AMIGO Y AMULETO
Pasan de las seis cuando entra un hombre gordo y expansivo, como si se hubiera tragado el corazón de treinta hombres alegres. Lleva un reloj y un brazalete dorados, cuyo roce metálico se percibe incluso por encima de la bachata que nos ameniza la tarde. Saluda efusivamente al encargado y hablan de un partido, pero no averiguo el deporte.
Después se acerca a la mesa del gafe y le saluda con un golpe seco en la espalda, que el gafe acoge y absorbe con la elegancia de la antimateria. Se sienta enfrente y lo mira. Habla, pero no le oigo. Ráfagas de palabras, silencio. El gafe no responde. Ráfaga. Monosílabo. Silencio. Le coge la cara con las dos manos y le suelta una serie de bofetadas que basculan entre el afecto y la reanimación. Nada, mueca.
De repente se acaba la canción, y se crea un momento íntimo e incómodo. El gordo se levanta y mientras busca el siguiente disco en la máquina, grave y malhumorado, le dice: “Quita esa cara de muerto, sólo vuelves a casa”.
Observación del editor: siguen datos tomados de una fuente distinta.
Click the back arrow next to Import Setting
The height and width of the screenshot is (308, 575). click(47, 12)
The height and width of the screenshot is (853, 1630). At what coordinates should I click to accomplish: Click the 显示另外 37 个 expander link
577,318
Ahora sí, el gafe responde, como si el silencio obligara, pero a penas pillo la primera frase: “Dirán que fracasé”. El resto de la conversación es bachata. Sólo un momento veo que el gafe se saca una cruz dorada de la pechera y la besa violentamente, en un gesto aprendido, como quien hace un juramento.
Y durante diez, doce, quince segundos, el mamut le libera los hombros. Momento que aprovecha para pedir otro cubo.